I called and scheduled a follow up appointment with Dr. P (her GI doctor) so we can sit down and re-evaluate Meagan's situation with her eating.  I will keep trying foods with her everyday, several times a day.... but as of now there seems to be no progression with the food. I thought last month she was starting to finally take a little bit, but that was short lived.  Hopefully, upon meeting with Dr. P we figure out a good plan for Meagan as she enters toddler-hood next year.  I want her to  eat... however, I also don't want her to hate the process or associate eating with anything negative. So that is why I feel a good consult with Dr. P will open up other options for us to help Meagan gain weight more consistently.   Meagan is Meagan, and we have to work on her schedule.  Dr. P putting and end goal in place for us will be a great start to realize what we need to do this next year to ensure Meagan is getting the proper nutrition she needs to keep growing and thriving.

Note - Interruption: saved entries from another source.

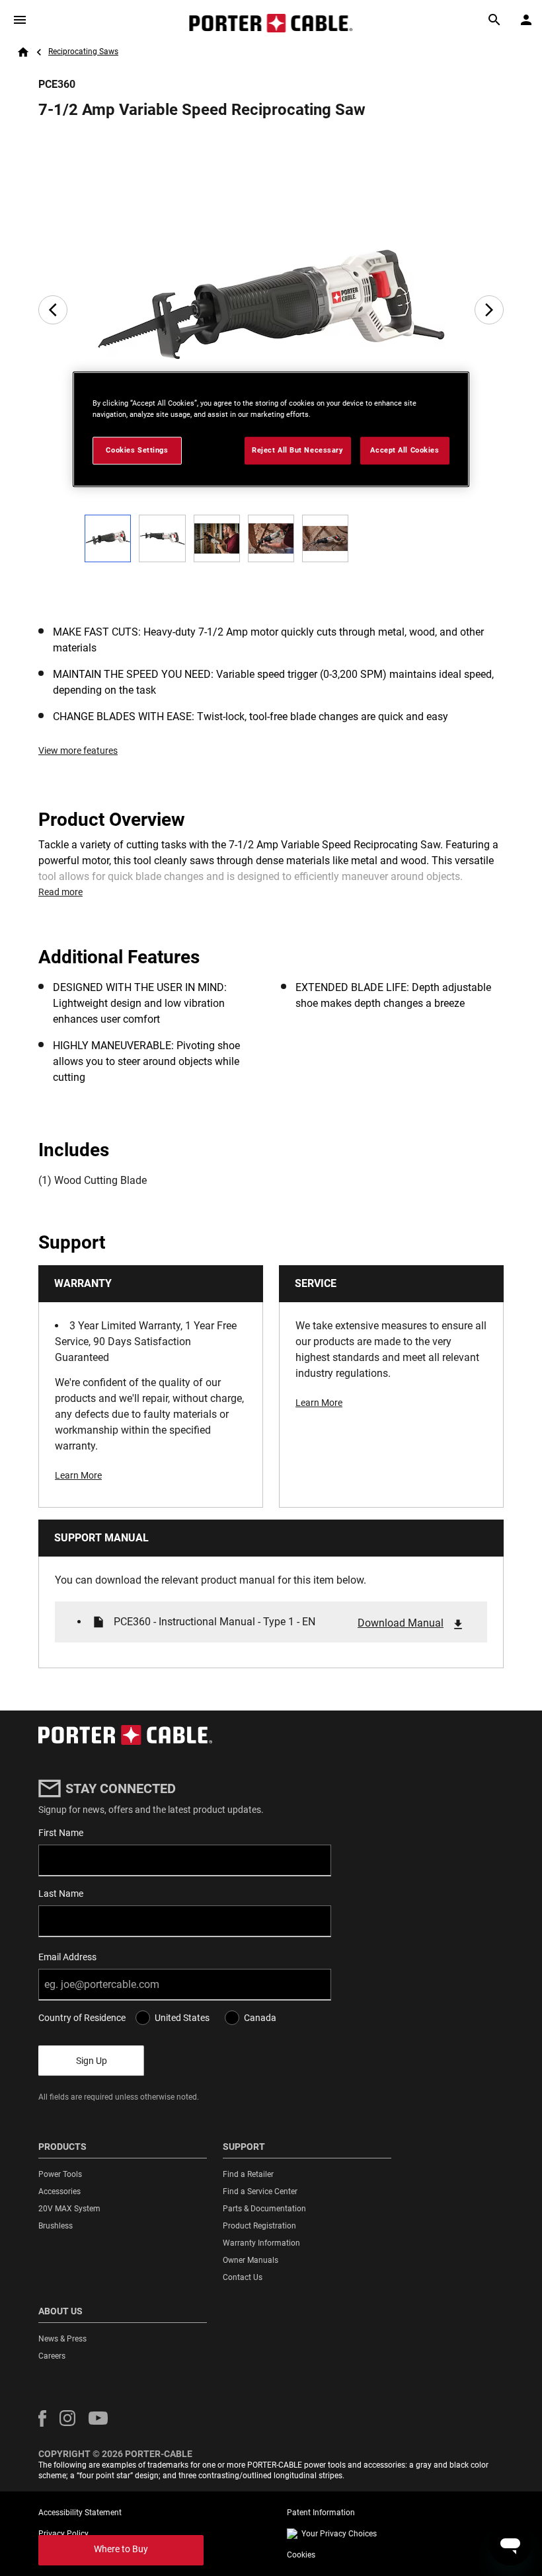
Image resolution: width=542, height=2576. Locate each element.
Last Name (60, 1893)
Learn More (78, 1475)
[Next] (489, 309)
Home (23, 52)
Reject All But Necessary (298, 450)
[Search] (494, 20)
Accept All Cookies (404, 450)
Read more (60, 892)
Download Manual (401, 1623)
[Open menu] (20, 20)
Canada (260, 2017)
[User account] (526, 20)
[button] (42, 2418)
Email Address (67, 1957)
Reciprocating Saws (83, 51)
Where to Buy (121, 2549)
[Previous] (52, 309)
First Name (60, 1832)
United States (182, 2017)
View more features (78, 750)
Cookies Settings (137, 450)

Nursing and bottles will continue to be the main source of her nutrition, since she does both comfortably.   We will also continue to offer foods everyday and see if things "click" as we work through her speech and feeding therapies.  Beyond that, I know Dr. P will help us figure it out and have a good plan for Meagan to move forward.  The most important thing is that Meagan be the healthiest she can be and not continue to lose weight.  As for what to do.... time will tell.

Worn out from her busy week!


  1. My Christopher would gag and vomit for nearly the first two years. We never knew why - but I blame it on preemie gut and sensory issues. I added DuoCal to his bottles for extra calories. If you want some, let me know. I will send it your way!

  2. WEll, I would say perhaps reflux? I hope you all get it figured out:) BIG HUGS and PRAYERS ALWAYS!

  3. First off, she is soooo cute! We have issues with our hydro daughter gaining weight too. Its so hard when they lose weight and you don't know why.